Justice Minister Ronald Lamola.
  • Justice Minister Ronald Lamola opened the Special Investigating Unit officers in the Northern Cape.  
  • He urged members of the community to use the offices and report all allegations of corruption.
  • Lamola said the Covid-19 pandemic has proven that corruption knows no boundaries.

Justice and Correctional Services Minister Ronald Lamola says the Covid-19 pandemic has proven to be a "painful illustration" that corruption knows no boundaries.

Lamola was speaking at the launch of the Special Investigating Unit's offices in the Northern Cape on Thursday.

"Driven by greed, certain individuals in government and the private sector colluded at the expense of you and me," the minister said.

"In some instances, we have seen increases of more than 300 percent for some goods and personal protective equipment." 

Lamola said some of the taxpayers' money was meant to fight the virus that causes Covid-19, but was lost to corruption. 

He added that the impact of corruption had been felt across all spheres of government. 

He added: 

We condemned, in strongest possible terms, the looting of resources meant to preserve the lives of our people.

"In this regard, the SIU has been seized with investigations across the country, and the wheels of justice are grinding. Those who looted our resources are called to account, through the SIU, accounts have been frozen, payments stopped, and government officials and some leaders were suspended."

Lamola commended the work of the investigating unit for "protecting public funds from corrupt elements within society and [in the] public service".

The minister also said that the unit's work came with positive developments in the fight against corruption.

The Special Tribunal's establishment enhanced the unit's ability to recoup embezzled funds from the state, he said. 

Other developments include:

- The SIU made its biggest recovery to date against ABB South Africa, amounting to R1. 5 billion.

- Law enforcement agencies coordinating their work through the Fusion Centre, have handled 231 cases or incidents related to Covid-19.

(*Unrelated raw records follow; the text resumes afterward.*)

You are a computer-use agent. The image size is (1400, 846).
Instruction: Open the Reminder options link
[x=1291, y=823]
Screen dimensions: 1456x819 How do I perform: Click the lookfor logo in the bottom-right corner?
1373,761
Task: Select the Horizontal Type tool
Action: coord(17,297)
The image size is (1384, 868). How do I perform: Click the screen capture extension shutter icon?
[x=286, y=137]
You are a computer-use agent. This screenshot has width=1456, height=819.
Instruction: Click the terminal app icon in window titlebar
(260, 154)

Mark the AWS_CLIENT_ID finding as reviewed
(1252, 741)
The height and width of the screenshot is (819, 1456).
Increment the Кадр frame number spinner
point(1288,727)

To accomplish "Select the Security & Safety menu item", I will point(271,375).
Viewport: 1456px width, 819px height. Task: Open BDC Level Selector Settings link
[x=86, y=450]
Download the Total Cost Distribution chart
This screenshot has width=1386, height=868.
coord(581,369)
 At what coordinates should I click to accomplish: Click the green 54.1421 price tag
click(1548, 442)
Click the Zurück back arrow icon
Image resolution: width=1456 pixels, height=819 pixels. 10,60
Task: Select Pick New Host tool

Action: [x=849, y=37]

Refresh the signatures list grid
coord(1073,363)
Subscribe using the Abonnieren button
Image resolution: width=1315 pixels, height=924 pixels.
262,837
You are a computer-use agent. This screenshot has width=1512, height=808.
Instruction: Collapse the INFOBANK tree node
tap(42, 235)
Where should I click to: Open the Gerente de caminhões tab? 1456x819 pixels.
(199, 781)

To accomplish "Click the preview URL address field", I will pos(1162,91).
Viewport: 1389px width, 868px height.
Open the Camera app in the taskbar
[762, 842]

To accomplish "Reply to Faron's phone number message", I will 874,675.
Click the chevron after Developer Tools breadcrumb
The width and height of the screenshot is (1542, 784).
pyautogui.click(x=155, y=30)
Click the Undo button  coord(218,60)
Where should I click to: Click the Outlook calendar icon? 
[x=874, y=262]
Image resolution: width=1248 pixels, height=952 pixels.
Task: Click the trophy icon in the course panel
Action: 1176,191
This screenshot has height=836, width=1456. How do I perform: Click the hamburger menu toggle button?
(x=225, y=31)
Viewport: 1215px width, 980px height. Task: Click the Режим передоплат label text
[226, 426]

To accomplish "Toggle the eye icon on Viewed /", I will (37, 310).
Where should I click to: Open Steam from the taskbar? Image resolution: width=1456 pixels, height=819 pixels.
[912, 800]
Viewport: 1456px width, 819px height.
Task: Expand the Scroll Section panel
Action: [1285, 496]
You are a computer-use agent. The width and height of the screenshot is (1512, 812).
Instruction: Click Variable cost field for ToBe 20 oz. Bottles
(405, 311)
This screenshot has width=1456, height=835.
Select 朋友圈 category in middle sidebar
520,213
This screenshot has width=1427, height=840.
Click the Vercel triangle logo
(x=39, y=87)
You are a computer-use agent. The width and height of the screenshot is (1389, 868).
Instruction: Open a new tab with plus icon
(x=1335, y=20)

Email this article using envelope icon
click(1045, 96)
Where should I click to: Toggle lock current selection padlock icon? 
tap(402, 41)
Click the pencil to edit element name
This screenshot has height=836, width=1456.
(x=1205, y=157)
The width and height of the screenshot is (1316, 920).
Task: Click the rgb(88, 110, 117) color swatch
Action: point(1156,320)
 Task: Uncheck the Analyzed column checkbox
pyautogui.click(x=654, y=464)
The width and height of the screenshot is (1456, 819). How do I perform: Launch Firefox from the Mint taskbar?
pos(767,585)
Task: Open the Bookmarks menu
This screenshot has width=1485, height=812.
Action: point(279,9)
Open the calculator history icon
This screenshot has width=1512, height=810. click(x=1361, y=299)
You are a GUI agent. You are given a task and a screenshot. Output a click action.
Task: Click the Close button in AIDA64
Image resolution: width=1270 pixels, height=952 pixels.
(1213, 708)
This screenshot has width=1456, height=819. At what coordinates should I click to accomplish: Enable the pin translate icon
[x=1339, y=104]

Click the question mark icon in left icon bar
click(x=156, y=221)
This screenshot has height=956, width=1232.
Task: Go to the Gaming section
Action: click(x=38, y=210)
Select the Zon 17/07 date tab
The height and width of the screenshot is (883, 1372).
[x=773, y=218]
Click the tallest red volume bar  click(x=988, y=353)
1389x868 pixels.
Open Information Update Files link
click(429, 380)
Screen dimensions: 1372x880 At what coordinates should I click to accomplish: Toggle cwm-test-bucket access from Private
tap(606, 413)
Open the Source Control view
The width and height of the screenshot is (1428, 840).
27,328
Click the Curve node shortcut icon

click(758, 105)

- Thirty cases were closed after investigations and 31 accused are appearing in courts in 14 criminal cases across the country.

- More than 12 referrals were sent to various departments for disciplinary action for employees involved in irregularities.

"Furthermore, R145.6m in 72 bank accounts have been blocked by the Financial Intelligence Centre and R119m has been preserved by the Asset Forfeiture Unit through the Prevention of Organisation Crime Act."

Lamola said the investigating unit has, to date, enrolled cases before the Special Tribunal to the value of R365 million. 

It has saved R124 million involved in supply chain irregularities, he said. 

"The South African Revenue Service recovered R165m in taxes".

Lamola said the work ahead remained "incredibly difficult" but said the SIU should spare no effort in bringing perpetrators to book.  

He added: 

We are encouraged that the SIU has shown to have teeth; they have demonstrated, through various actions, that where public funds are spent against intended purposes or without adhering to prescripts, they will not hesitate to crack the whip.

Lamola urged members of the community to use the SIU's offices and report all allegations of corruption.

He added: 

Leaders preoccupied with [the] pursuit of self-enrichment at the expense of service delivery must have shivers down their spines with the opening of these offices. They must know that they will face the full might of the law.